The police say that babies are being sold — mainly in Athens, northern and central Greece and the island of Crete — for up to $33,000, with male blue- eyed infants fetching the highest prices. According to Bulgarian officials, most of the mothers are from Roma, or Gypsy, settlements in Bulgaria and are paid about $4,000 for relinquishing their infants.
"This is an escalating problem, the scale of which is impossible to grasp," said Lieutenant Colonel Antonia Andreakou, director of the Greek police's public security division, which handles cross-border crimes.
The main obstacle faced by the police is that the sales are concealed behind the facade of legitimate adoptions, and few are exposed.
"We need to prove that money has exchanged hands — as this is what makes the transaction illegal — but this is very difficult to do," Andreakou said.
The case of the Romanian teen mother, who is being held on the island of Cephalonia, is exceptional because she actually went to the authorities. The name of the 41-year-old alleged British buyer could not immediately be confirmed.
Anti-trafficking activists maintain that the infants' mothers are victims of traffickers. But other human rights activists counter that the women willingly give up their babies because of their desperate need for money.
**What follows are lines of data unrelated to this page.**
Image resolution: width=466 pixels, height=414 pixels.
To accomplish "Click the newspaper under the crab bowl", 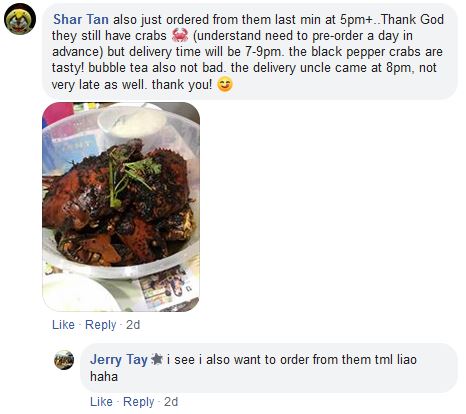I will coord(167,288).
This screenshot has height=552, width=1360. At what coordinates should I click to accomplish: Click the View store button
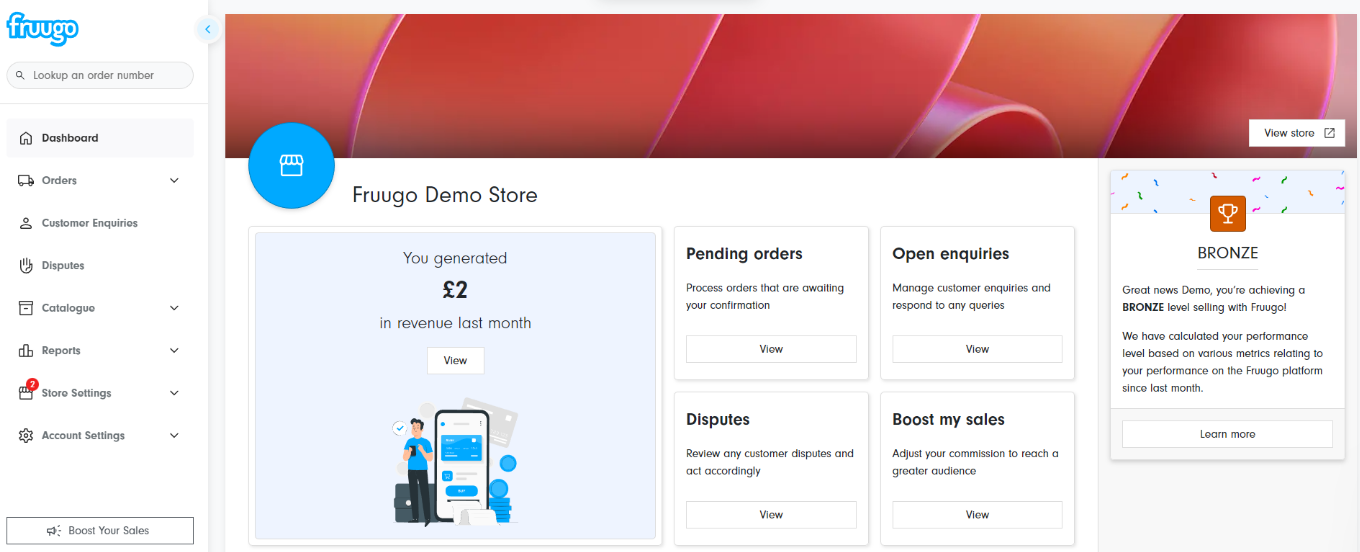pos(1297,133)
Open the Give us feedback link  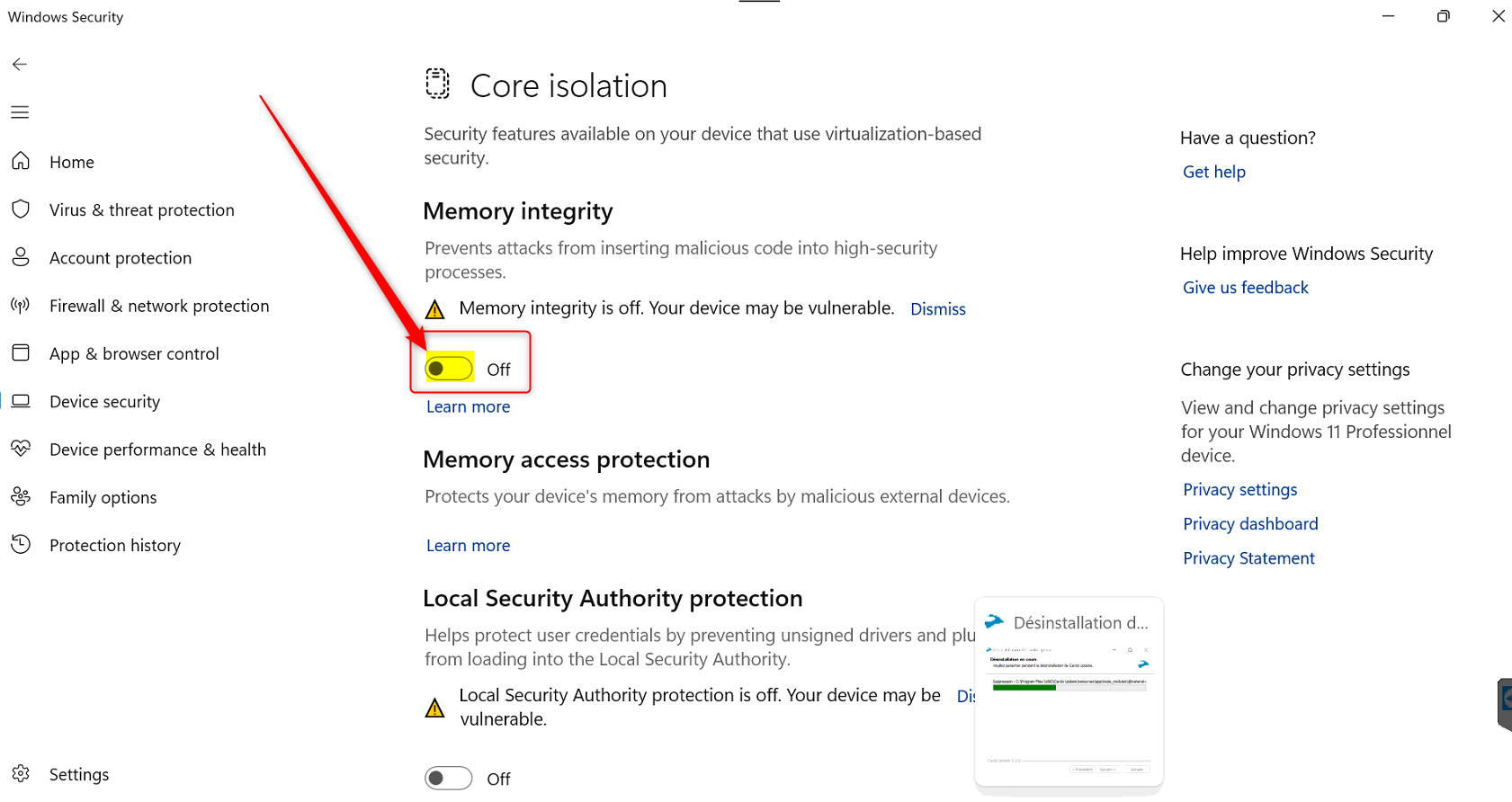point(1245,288)
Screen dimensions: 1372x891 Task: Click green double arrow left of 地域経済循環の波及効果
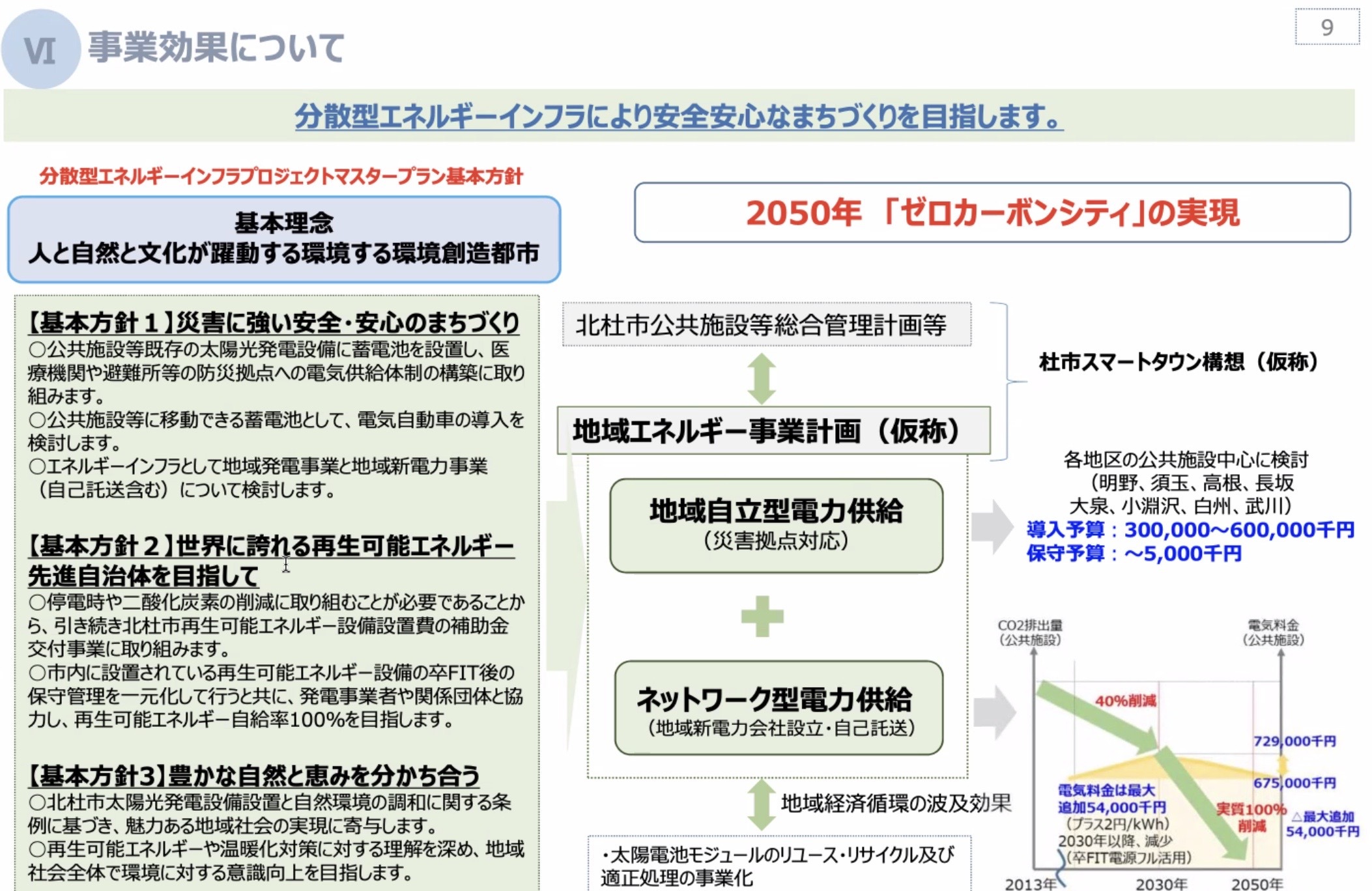[x=760, y=804]
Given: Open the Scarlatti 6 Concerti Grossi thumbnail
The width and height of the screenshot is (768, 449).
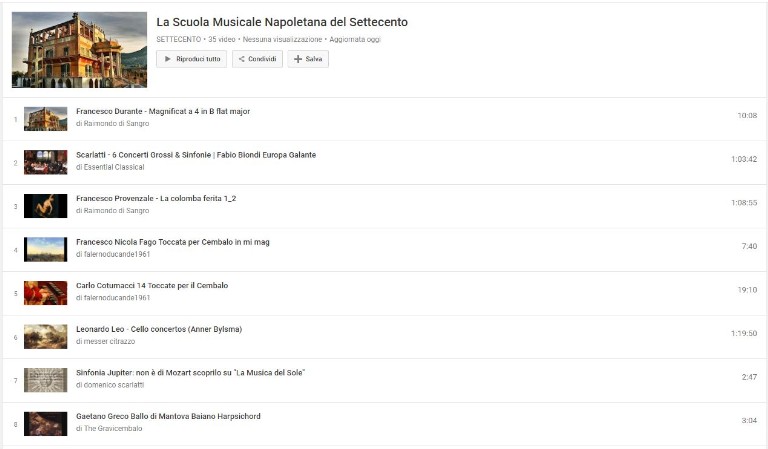Looking at the screenshot, I should pyautogui.click(x=46, y=163).
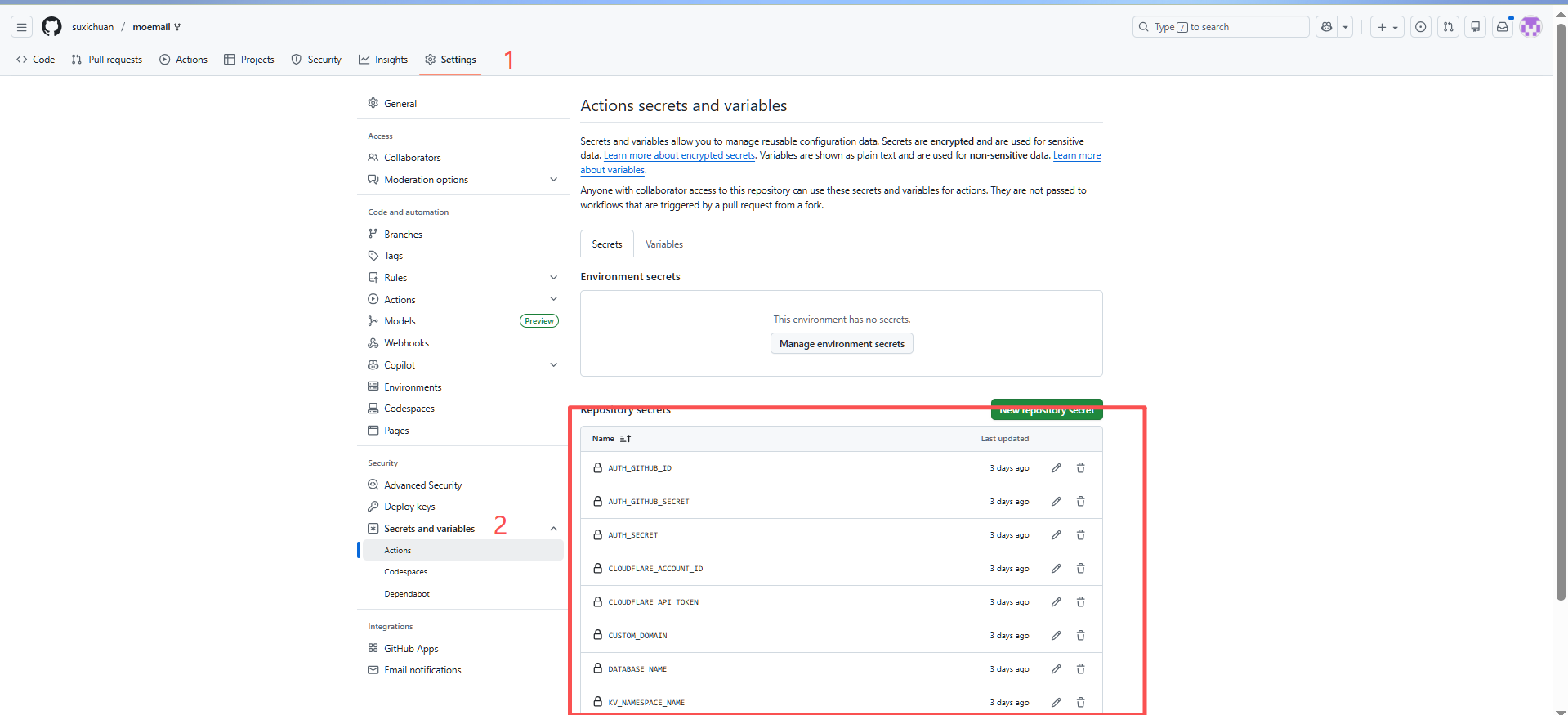The height and width of the screenshot is (715, 1568).
Task: Open the Copilot chat icon in header
Action: click(x=1327, y=27)

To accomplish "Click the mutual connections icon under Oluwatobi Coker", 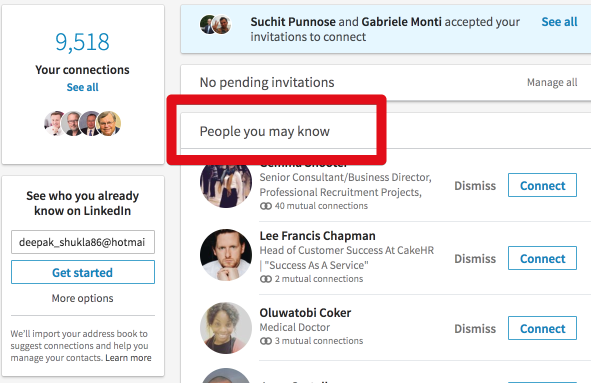I will pos(266,341).
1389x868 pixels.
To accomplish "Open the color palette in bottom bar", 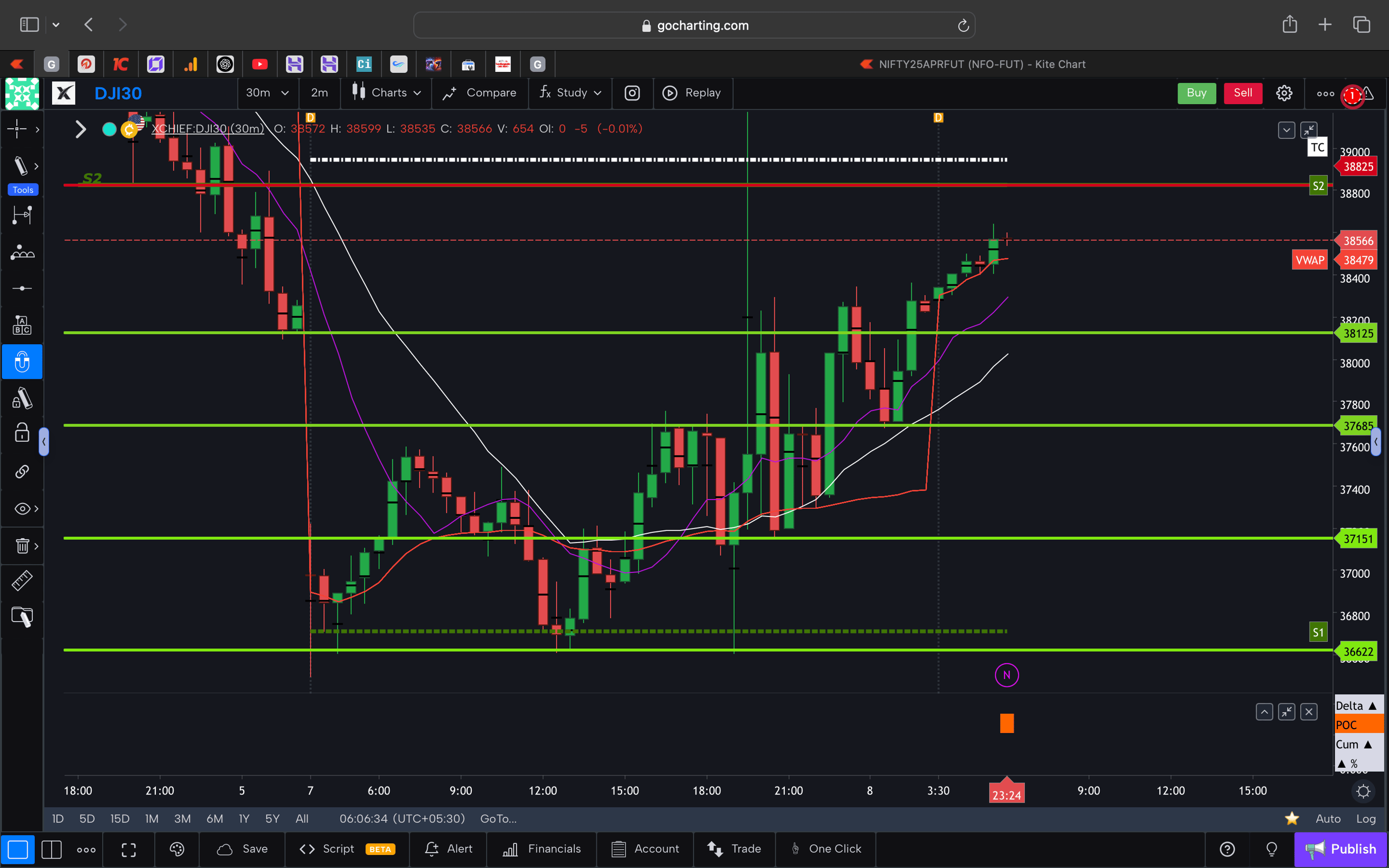I will (x=177, y=849).
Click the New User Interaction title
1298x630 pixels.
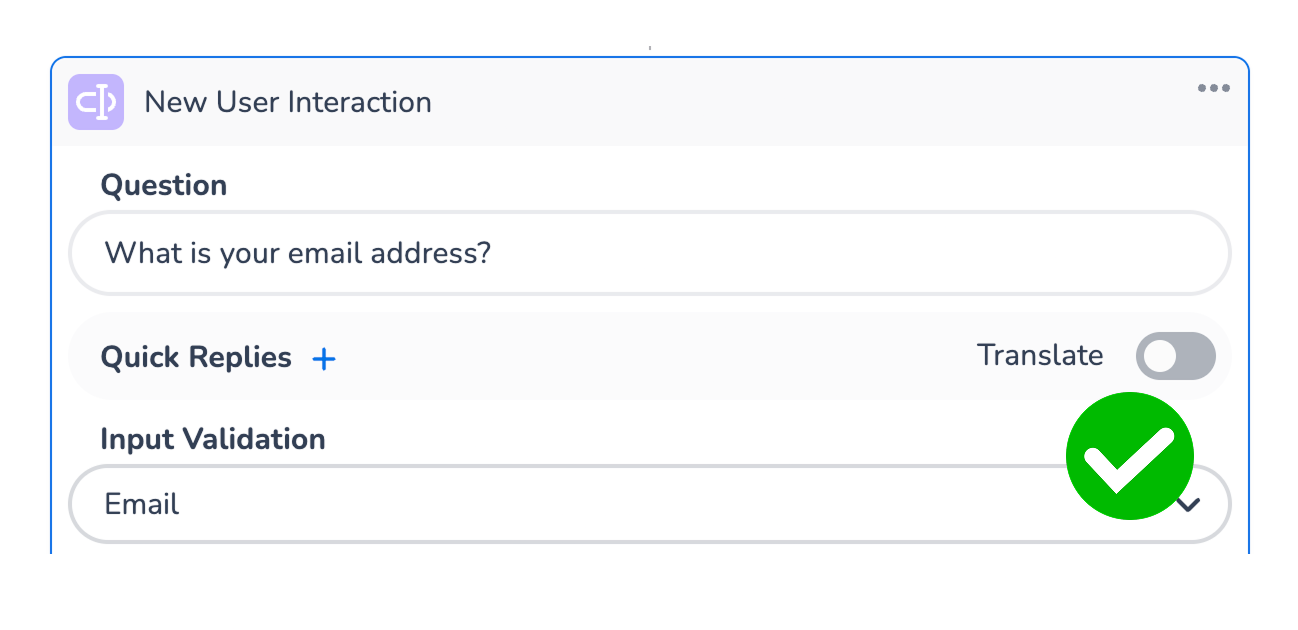tap(288, 102)
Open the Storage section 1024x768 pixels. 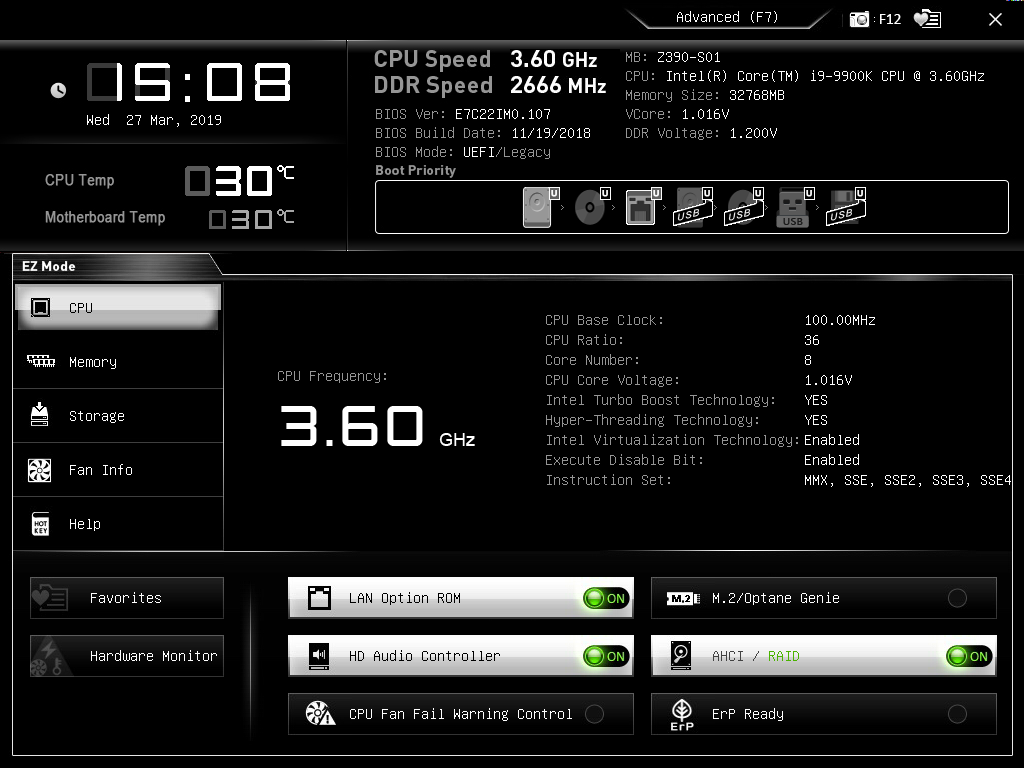pos(118,415)
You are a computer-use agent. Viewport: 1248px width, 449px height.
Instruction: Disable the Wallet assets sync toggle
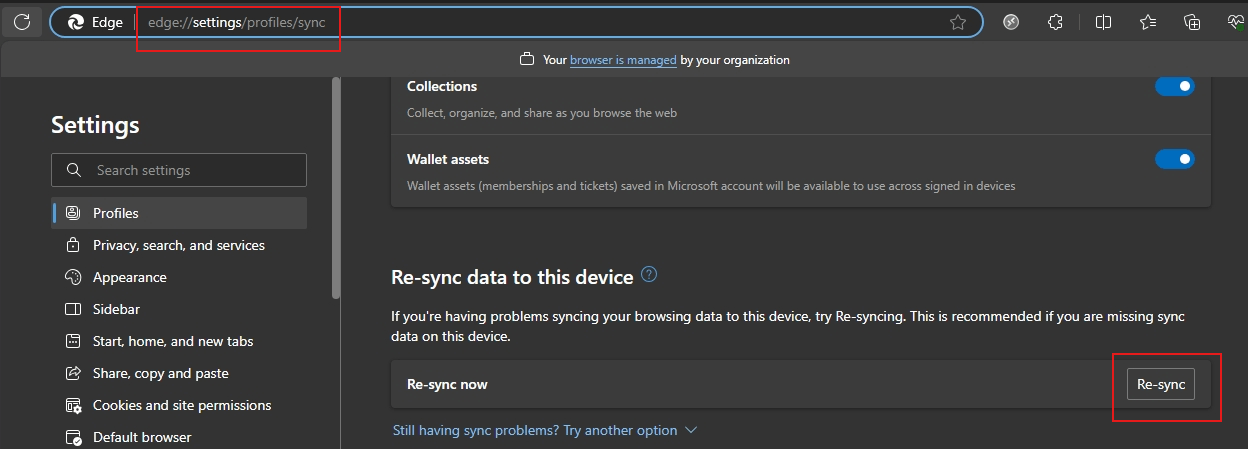pos(1175,159)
A more recent article (August, 2008) from Australia reads:
UNBORN babies are being trafficked across international borders and born into slavery and prostitution, and are deliberately maimed and forced to beg, Chief Federal Magistrate John Pascoe says.
Mr Pascoe said pregnant women were coaxed from poorer countries with a few hundred dollars and deceived into believing their babies would have better lives. Instead, the women gave birth and did not know what became of their babies. They were not registered at birth and never officially existed.
Some were illegally adopted or their organs were removed for the foetal tissue for restorative or so-called health purposes. Some were recruited as child soldiers or groomed into athletes.
"These women travel and give up their child for various reasons: they may be coerced through debt bondage, have themselves become trafficked victims and become pregnant during their servitude, been offered monetary compensation and free maternity care for their child, or it may be that traffickers prey on their maternal instincts with promises of a better life for the child," Mr Pascoe said yesterday in a speech at a child labour and exploitation conference in Cairns.